El 26 de mayo de 2003, unas cuantas docenas de familias españolas estaban tan radiantes como nerviosas, a la espera de aquellos 62 militares españoles que volvían de Afganistán. Habían marchado hace casi cinco meses para realizar tareas de protección y de apoyo a la población civil. La espera había sido dura, habida cuenta de los peligros conocidos de un país en guerra, pero aquellos sinsabores habían quedado en el olvido ante la previsible llegada de sus familiares.

La noticia del mortal accidente del Yak-42 fue un mazazo, tan increíble como cierto: el avión en el que viajaban se había estrellado en Turquía. Me han contado que las reacciones iniciales fueron muy variadas: desde la incredulidad, a la estupefacción, pasando por una intensa angustia y desesperación y todo ello mezclado con un importante desconcierto. Era el comienzo de un largo e insidioso camino.
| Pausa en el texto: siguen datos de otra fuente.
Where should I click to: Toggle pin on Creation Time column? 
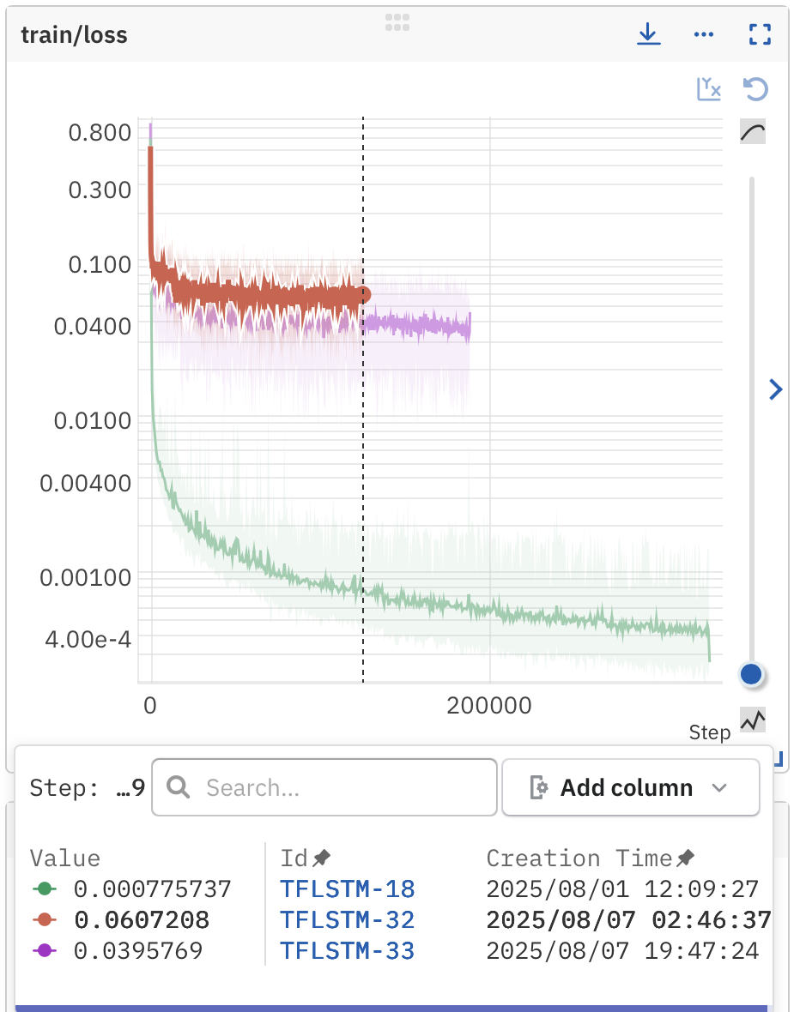[686, 858]
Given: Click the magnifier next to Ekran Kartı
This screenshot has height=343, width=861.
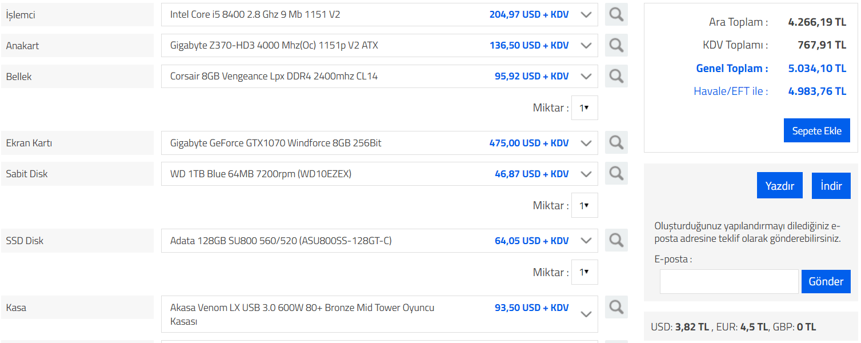Looking at the screenshot, I should tap(616, 143).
En la mayoría de las culturas se quiere tener identificados los restos de los seres queridos

La muerte de un ser querido es una de las experiencias más duras por las que puede atravesar un ser humano. Eso lo sabe muy bien quien lo ha vivido y puede, al menos, presuponerlo quien imagine tan sólo la posibilidad de su ocurrencia. A la experiencia de muerte de alguien muy significativo le llamamos duelo, un proceso que, en principio, es considerado tan normal como doloroso. Su normalidad no le priva de dolor. Sin embargo, los procesos de duelo también pueden cursar como lo que la literatura científica califica a veces como duelo alterado, anormal, atípico, complicado o, en su extremo, patológico.
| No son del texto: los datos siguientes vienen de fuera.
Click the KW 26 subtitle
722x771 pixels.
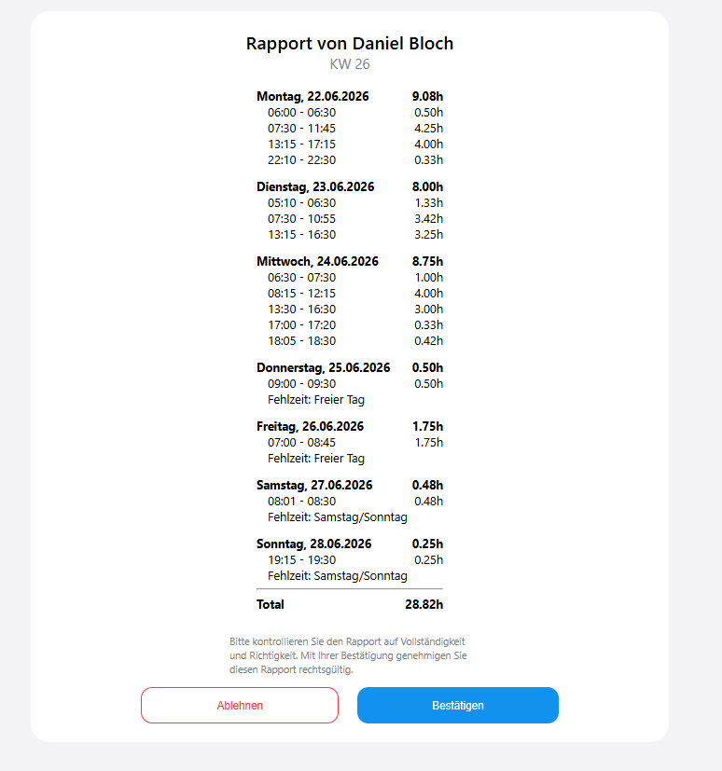(350, 64)
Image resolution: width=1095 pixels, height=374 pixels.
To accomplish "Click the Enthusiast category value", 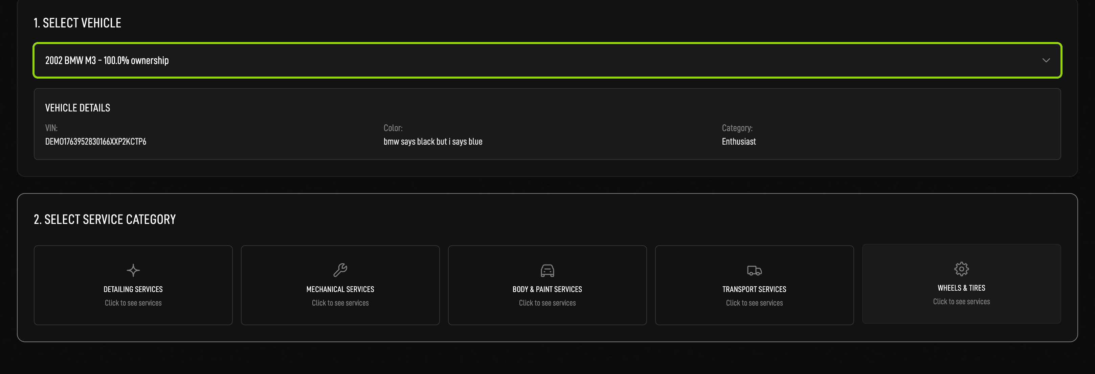I will point(738,142).
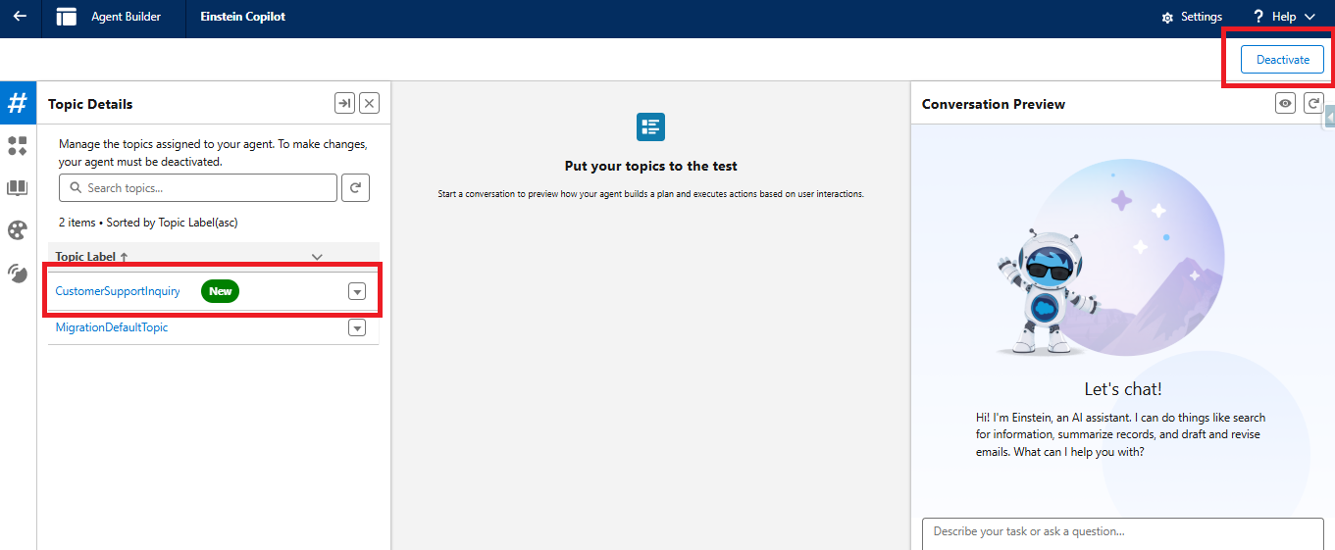Screen dimensions: 1335x550
Task: Open the Help menu
Action: click(x=1284, y=17)
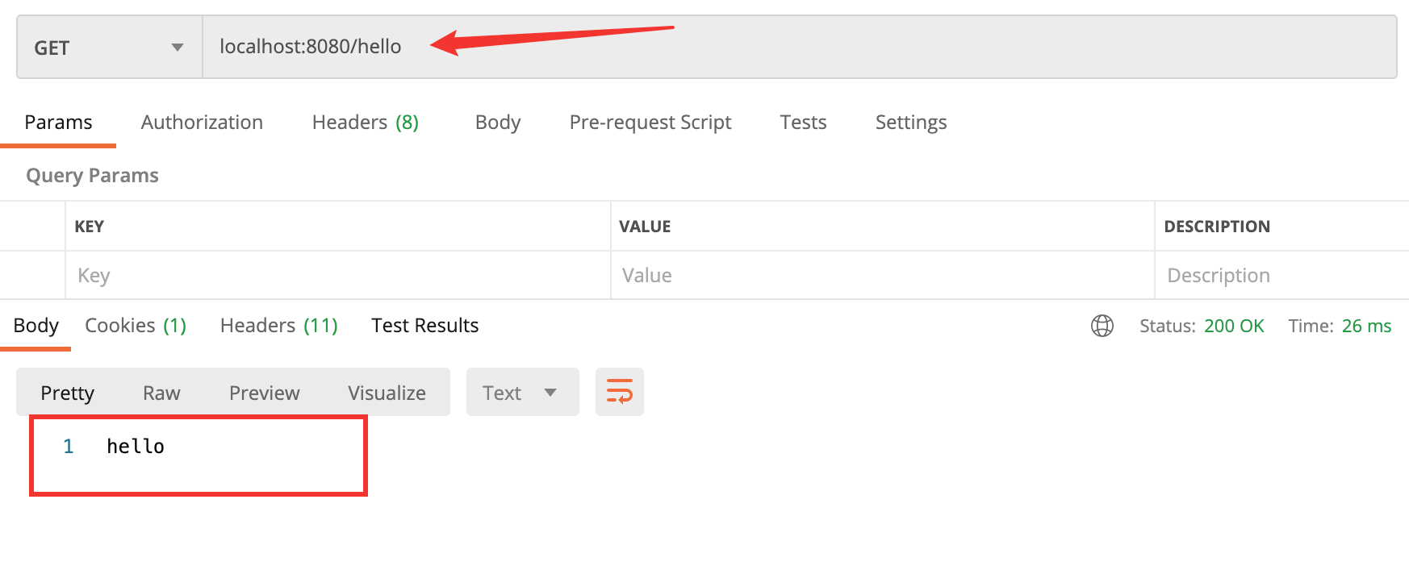Show response Headers (11) tab
The image size is (1409, 566).
(278, 326)
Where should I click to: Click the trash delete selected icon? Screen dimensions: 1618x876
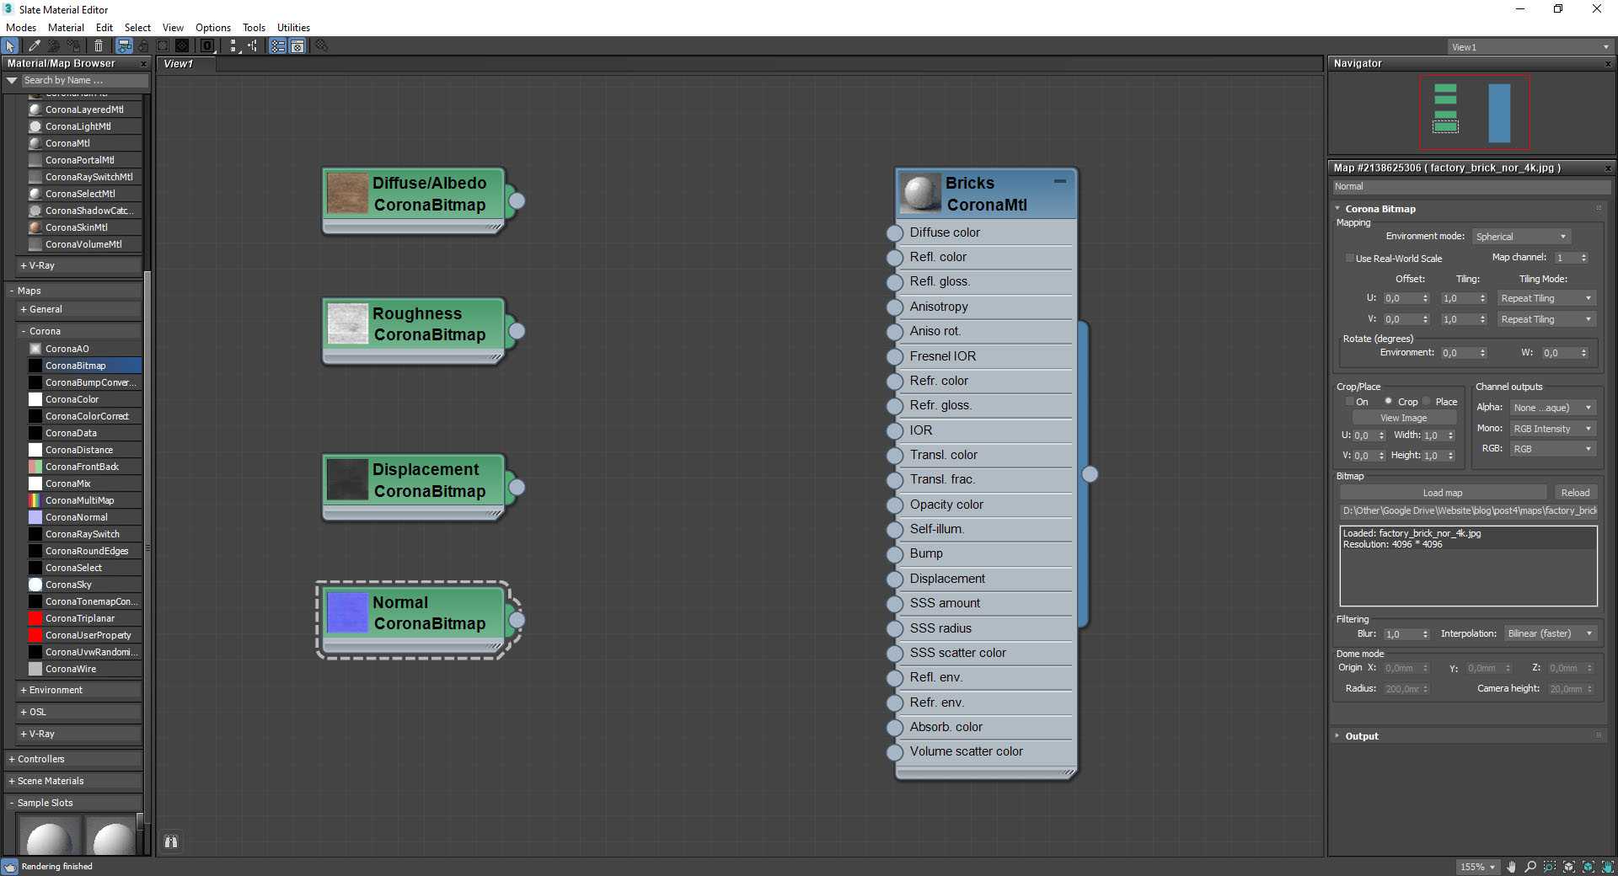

Los acontecimientos que acompañaron inicialmente al Yak-42 ya contenían numerosos factores de riesgo de duelo complicado para los familiares: muerte violenta, ocurrida de forma repentina e inesperada, juventud de los fallecidos y ruptura de las expectativas inmediatas (llevaban meses esperando y preparando el día de regreso y ese día de ilusión se transformó en un día de tragedia). Esas circunstancias, por sí solas, deberían de haber hecho saltar la señal de alarma para extremar la delicadeza en las actuaciones desde el Ministerio de Defensa.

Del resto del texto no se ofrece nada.